Lymphocytes from certain portion of patients cannot be adequately expanded to generate sufficient quality CAR-T cells. With this hurdle in the mind, Gracell is developing its own solution that would provide much better cost economics, mass production per lot, and followed by one-shot release, not specific to each individual patient. UCAR3 will be purely for off-the-shelf use.
UCAR3 technology of Gracell is based on lymphocytes obtained from healthy donors and modified with gene editing to avoid GvHD as well as rejection. Genetic modification also helps protect from host versus graft (HvG) reaction and to enhance UCAR3 T cell persistence and proliferation. The company’s lead program is focused on treatment for T cell malignancies, and it is to enroll patients soon.

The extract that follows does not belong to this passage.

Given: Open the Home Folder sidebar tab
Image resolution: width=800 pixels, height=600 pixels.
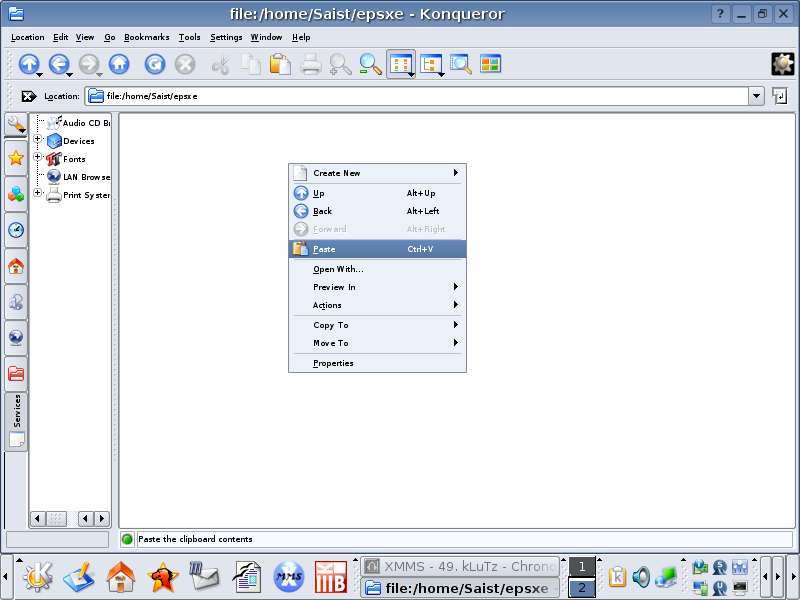Looking at the screenshot, I should (x=16, y=266).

In addition to FasT CAR and UCAR3, Gracell has been developing Enhanced CAR-T and Dual CAR-T platform technologies. These are currently under clinical evaluations.
Among number of other competitors, Gracell is making its own mark and making its presence evident. Gracell has set up strong alliance with top tier hospitals; a network of 18 3A hospitals nationwide and a total 50,000-beds capacity. Additionally, with advances in cellular immunotherapy therapeutics, Gracell has obtained a strong support from the government, with subsidy, tax incentives, and perspective commercial land issuance.
The most important aspect that sets Gracell apart is its capability to expedite product development. This significantly relies on its well-built and highly efficient team, in regard to process and assay development, regulatory compliance, facility engineering, and clinical functions. Moreover, the company does not just rely on in-house R&D activities, it also believes that external partnership can enhance and extend its capabilities and strengths. Gracell has a strong interest in the areas of immuno-oncology and cellular and gene-edited therapeutics that drives clinical unmet needs and is open to co-development and licensing opportunity.
Speaking of the CAR-T industry’s problems, William asserts, “The CAR-T industry is still in its infancy and I realized there are still many imperfections with the technology.” He continues, “As a drug developer, we shall be compensating as well as be responsible for those patients who cannot obtain clinical benefits from current standard of care.” Gracell is planning to submit its first filing by the 3rd quarter of 2019 and its new GMP facility will be open to operation by the first quarter of 2020. Additionally, it plans to start IPO within next two-three years. Gracell envisions to become the global leader in cellular cancer immunotherapy.